»»
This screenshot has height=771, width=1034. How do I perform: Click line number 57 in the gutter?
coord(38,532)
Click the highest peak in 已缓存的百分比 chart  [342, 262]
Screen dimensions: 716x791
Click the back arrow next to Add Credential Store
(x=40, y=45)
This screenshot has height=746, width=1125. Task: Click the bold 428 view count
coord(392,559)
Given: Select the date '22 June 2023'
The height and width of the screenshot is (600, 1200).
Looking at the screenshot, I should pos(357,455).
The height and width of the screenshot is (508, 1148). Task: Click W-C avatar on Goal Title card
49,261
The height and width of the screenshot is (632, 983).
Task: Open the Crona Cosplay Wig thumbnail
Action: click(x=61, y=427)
««
* [Problem]:
Copy every record again, keeping each word unchanged.

* [Solution for this exercise]:
This screenshot has height=771, width=1034. How do I perform: Click line number 57 in the gutter?
coord(38,532)
Click the highest peak in 已缓存的百分比 chart  [342, 262]
Screen dimensions: 716x791
Click the back arrow next to Add Credential Store
(x=40, y=45)
This screenshot has height=746, width=1125. Task: Click the bold 428 view count
coord(392,559)
Given: Select the date '22 June 2023'
The height and width of the screenshot is (600, 1200).
Looking at the screenshot, I should pos(357,455).
The height and width of the screenshot is (508, 1148). Task: Click W-C avatar on Goal Title card
49,261
The height and width of the screenshot is (632, 983).
Task: Open the Crona Cosplay Wig thumbnail
Action: click(x=61, y=427)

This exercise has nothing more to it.